France plans to cut its overseas forces from 13,000 to 10,000 troops this year by reducing its role in missions in the Balkans and Africa, the French defence minister was quoted as saying on Wednesday.
French peacekeepers are active in missions from Afghanistan to Haiti, but the minister said some operations would be trimmed to fit changing needs and a tighter budget.
The lower house of parliament was due to vote later on Wednesday on extending the mandates of some of France's foreign operations, including its participation in the European Union's EUFOR force in Bosnia.
"I think the operation in Bosnia doesn't make sense anymore," Defence Minister Herve Morin told newspaper France-Soir, referring to the European Union peacekeeping mission that took over from NATO in 2004.
Ethnic tensions still plague Bosnia, which was divided into a Serb republic and a Muslim-Croat entity after the Bosnian war, but Morin said the country now needed military trainers rather than peacekeeping troops.
The extent of France's involvement in international peacekeeping missions in Kosovo, Chad, Central African Republic and Ivory Coast are also under review, he said.
"What counts is to know if there is the need to sustain this level of forces," he was quoted as saying. "If at the same time we can save some money for the country, all the better."
France's overseas operations cost some 900 million euros ($1.19 billion) a year, of which 300 million euros are consumed by the mission in Afghanistan, which will not be cut back, he said.
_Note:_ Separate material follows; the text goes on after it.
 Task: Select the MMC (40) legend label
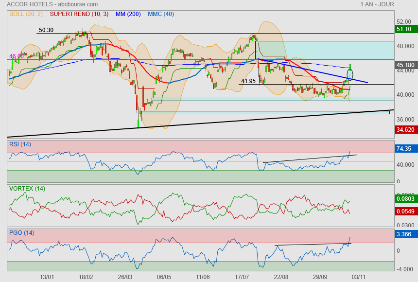(x=160, y=14)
He expected the reduction of troops elsewhere to save 100 to 150 million euros a year.
The lower house is scheduled to vote on extending the mandate for operations in Ivory Coast, Kosovo, Lebanon, Chad and Central Africa Republic, as well as EUFOR.
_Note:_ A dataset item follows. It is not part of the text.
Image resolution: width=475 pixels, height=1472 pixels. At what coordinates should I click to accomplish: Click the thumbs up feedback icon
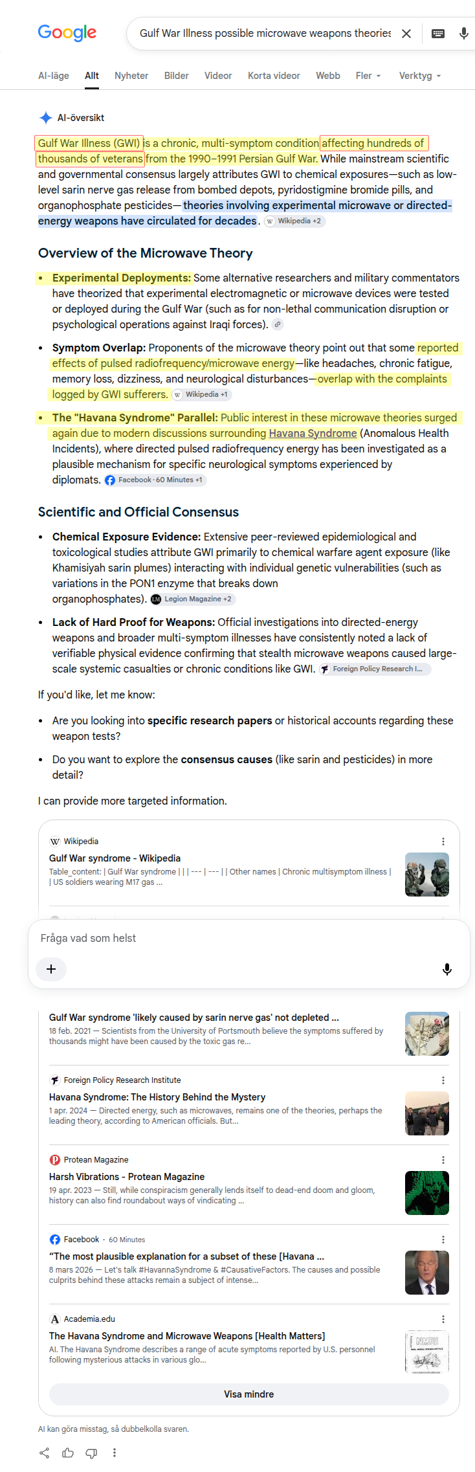click(x=68, y=1453)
France is shaking up its defence strategy abroad and at home, trying to make its armed forces more efficient and flexible to respond to new threats such as global terrorism.
President Nicolas Sarkozy said last year France would renegotiate all its defence cooperation agreements with African countries, some of which are among its closest allies. Under such agreements, French forces can sometimes intervene directly in an internal conflict.